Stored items
-=-=-

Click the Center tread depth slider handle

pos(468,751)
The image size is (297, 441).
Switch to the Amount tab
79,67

-=-=-

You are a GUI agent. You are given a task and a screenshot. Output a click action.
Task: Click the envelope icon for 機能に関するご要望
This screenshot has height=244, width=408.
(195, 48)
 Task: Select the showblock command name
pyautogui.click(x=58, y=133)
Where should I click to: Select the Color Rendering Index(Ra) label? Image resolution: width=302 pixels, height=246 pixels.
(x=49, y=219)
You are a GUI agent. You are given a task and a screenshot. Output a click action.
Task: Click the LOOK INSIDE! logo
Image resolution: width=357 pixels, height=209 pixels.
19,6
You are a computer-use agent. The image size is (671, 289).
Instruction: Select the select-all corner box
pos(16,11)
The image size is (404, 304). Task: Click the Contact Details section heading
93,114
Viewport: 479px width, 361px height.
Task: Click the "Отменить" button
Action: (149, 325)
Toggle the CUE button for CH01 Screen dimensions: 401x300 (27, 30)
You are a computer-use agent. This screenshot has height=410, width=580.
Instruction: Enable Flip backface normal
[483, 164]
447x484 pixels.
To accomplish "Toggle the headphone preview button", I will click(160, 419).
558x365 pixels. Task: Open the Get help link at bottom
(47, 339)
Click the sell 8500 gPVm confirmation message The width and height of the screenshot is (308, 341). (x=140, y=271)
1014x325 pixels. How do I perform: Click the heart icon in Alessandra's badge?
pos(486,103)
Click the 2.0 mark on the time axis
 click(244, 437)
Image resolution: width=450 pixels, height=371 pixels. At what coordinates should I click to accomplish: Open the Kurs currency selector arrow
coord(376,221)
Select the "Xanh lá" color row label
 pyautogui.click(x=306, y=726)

-=-=-

--- Task to carry out ---
The exercise is to copy out every line above that has the word "Toggle" in it.

--- Result below ---
Toggle the CUE button for CH01 Screen dimensions: 401x300 (27, 30)
To accomplish "Toggle the headphone preview button", I will click(160, 419).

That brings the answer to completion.